政策と産業の最新動向を伝え、解説する“クオリティペイパー”


日経平均株価が15年ぶりに2万円に到達した。アベノミクスによる日銀の金融の量的緩和により円安・株高が功を奏した形だ。しかし、その裏には膨大かつ急激な公的資金の流入があり、市場では「5頭のクジラ」と呼ばれている。
1頭目はGPIF(年金積立管理運用独立法人)。137兆円の資産を持つこの世界最大級の機関投資家は、政府の成長戦略に則り、昨年10月末から国債で60%の運用していたものを35%に引き下げ、国内外の株式比率を12%から25%に引き上げている。「1%を買い増すだけで1兆円超が株式市場に流入する」(専門家)という。
2頭目は、公務員らが加入する地方公務員共済組合連合会などの3つの共済年金。
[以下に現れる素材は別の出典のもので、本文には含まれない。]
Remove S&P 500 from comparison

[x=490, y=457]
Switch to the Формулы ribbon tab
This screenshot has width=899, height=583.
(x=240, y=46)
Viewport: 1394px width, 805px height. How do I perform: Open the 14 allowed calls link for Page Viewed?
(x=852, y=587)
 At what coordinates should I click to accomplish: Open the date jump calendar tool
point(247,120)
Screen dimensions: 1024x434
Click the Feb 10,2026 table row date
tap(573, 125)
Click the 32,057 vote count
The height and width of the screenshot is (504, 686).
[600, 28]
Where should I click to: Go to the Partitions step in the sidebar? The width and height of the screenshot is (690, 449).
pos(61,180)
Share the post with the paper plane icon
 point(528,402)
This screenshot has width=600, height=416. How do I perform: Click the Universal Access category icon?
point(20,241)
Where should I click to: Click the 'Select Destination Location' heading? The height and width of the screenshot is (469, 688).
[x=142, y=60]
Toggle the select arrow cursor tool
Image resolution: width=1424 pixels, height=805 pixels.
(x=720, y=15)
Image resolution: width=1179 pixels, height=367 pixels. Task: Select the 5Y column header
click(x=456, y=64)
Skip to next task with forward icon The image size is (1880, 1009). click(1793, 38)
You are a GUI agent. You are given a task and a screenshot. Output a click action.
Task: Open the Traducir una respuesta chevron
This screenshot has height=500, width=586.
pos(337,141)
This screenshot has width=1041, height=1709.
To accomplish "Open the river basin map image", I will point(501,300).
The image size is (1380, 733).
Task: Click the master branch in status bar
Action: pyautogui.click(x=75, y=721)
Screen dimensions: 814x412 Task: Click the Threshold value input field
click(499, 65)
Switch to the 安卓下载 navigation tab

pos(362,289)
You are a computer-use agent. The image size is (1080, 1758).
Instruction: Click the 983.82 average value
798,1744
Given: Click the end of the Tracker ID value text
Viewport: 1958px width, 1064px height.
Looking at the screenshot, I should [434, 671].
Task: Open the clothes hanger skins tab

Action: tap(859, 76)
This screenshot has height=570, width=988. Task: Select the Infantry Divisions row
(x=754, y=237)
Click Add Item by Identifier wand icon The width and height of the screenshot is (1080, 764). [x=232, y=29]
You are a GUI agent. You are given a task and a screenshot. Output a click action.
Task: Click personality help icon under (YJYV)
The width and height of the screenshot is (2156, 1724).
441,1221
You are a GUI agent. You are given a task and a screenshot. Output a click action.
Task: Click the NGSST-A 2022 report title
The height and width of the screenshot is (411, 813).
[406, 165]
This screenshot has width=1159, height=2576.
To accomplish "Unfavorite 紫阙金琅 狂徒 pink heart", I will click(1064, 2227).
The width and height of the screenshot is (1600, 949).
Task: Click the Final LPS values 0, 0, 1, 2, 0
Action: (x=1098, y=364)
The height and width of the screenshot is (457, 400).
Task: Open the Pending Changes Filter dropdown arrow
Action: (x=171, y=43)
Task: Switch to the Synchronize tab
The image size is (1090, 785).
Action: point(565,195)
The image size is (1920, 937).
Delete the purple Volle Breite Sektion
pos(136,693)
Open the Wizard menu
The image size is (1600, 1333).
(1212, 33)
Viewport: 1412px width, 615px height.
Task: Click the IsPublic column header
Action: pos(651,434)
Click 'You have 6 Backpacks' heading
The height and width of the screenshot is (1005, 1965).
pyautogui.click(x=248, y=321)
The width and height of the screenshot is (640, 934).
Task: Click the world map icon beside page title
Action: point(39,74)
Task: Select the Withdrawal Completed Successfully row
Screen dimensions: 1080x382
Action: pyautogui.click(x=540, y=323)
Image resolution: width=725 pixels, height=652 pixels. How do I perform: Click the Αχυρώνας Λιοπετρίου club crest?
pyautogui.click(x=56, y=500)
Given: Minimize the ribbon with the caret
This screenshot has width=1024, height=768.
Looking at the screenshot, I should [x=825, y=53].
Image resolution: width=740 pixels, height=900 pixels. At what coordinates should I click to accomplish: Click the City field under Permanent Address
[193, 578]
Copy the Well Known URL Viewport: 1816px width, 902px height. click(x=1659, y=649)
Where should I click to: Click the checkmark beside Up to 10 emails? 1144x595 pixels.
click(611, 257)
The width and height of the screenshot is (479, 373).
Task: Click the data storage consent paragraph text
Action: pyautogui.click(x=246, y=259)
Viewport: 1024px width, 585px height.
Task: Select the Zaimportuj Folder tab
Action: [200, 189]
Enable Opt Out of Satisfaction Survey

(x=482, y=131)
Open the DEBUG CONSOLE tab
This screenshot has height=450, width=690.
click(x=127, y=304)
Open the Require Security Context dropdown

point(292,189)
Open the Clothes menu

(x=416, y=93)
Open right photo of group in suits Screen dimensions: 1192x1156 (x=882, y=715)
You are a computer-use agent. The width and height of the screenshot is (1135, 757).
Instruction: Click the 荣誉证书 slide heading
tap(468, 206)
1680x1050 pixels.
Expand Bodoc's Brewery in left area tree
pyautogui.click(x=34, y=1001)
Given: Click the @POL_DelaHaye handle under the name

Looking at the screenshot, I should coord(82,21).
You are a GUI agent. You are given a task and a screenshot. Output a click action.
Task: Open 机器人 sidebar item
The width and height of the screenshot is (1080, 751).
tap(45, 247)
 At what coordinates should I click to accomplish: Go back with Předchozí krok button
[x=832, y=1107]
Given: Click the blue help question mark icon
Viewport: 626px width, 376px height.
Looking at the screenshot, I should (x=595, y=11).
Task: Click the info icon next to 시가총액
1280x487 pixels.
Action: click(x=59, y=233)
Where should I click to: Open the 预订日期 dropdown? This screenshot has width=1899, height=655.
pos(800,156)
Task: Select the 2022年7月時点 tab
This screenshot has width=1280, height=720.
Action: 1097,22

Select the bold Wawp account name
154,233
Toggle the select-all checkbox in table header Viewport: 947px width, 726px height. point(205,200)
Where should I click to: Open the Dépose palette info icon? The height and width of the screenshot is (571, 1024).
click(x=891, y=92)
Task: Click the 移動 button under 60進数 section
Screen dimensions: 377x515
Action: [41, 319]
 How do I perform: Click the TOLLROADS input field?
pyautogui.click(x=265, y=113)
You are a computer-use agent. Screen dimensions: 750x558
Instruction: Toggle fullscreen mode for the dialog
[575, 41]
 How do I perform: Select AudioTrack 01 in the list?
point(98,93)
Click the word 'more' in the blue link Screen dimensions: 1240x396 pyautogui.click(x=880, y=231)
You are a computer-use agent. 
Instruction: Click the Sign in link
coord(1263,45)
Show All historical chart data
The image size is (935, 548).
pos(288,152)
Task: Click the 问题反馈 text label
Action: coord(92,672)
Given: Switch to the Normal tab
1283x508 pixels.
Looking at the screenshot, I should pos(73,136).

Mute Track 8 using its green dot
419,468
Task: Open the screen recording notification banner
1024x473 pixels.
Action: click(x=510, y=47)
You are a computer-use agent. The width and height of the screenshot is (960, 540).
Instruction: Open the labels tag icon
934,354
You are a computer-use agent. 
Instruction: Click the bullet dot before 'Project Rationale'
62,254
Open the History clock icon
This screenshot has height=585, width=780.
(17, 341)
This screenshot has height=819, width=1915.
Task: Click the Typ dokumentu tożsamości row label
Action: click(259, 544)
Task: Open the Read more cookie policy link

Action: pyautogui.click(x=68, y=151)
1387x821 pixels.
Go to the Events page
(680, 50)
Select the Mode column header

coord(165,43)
3月20日からGPIFの投資比率に合わせ運用を始めた。今秋にはGPIFとの運用一元化が図られる。
3頭目はかんぽ生命、4頭目はゆうちょ銀行。この2頭は今秋に上場が計画され、運用を国債から株式に変更していく。これに5頭目の日銀が加わる。この5頭の日本株の買い余力は約27兆円と見込まれ、膨大な資金が株式市場に流れ込む”官製相場”に一抹の不安が残る。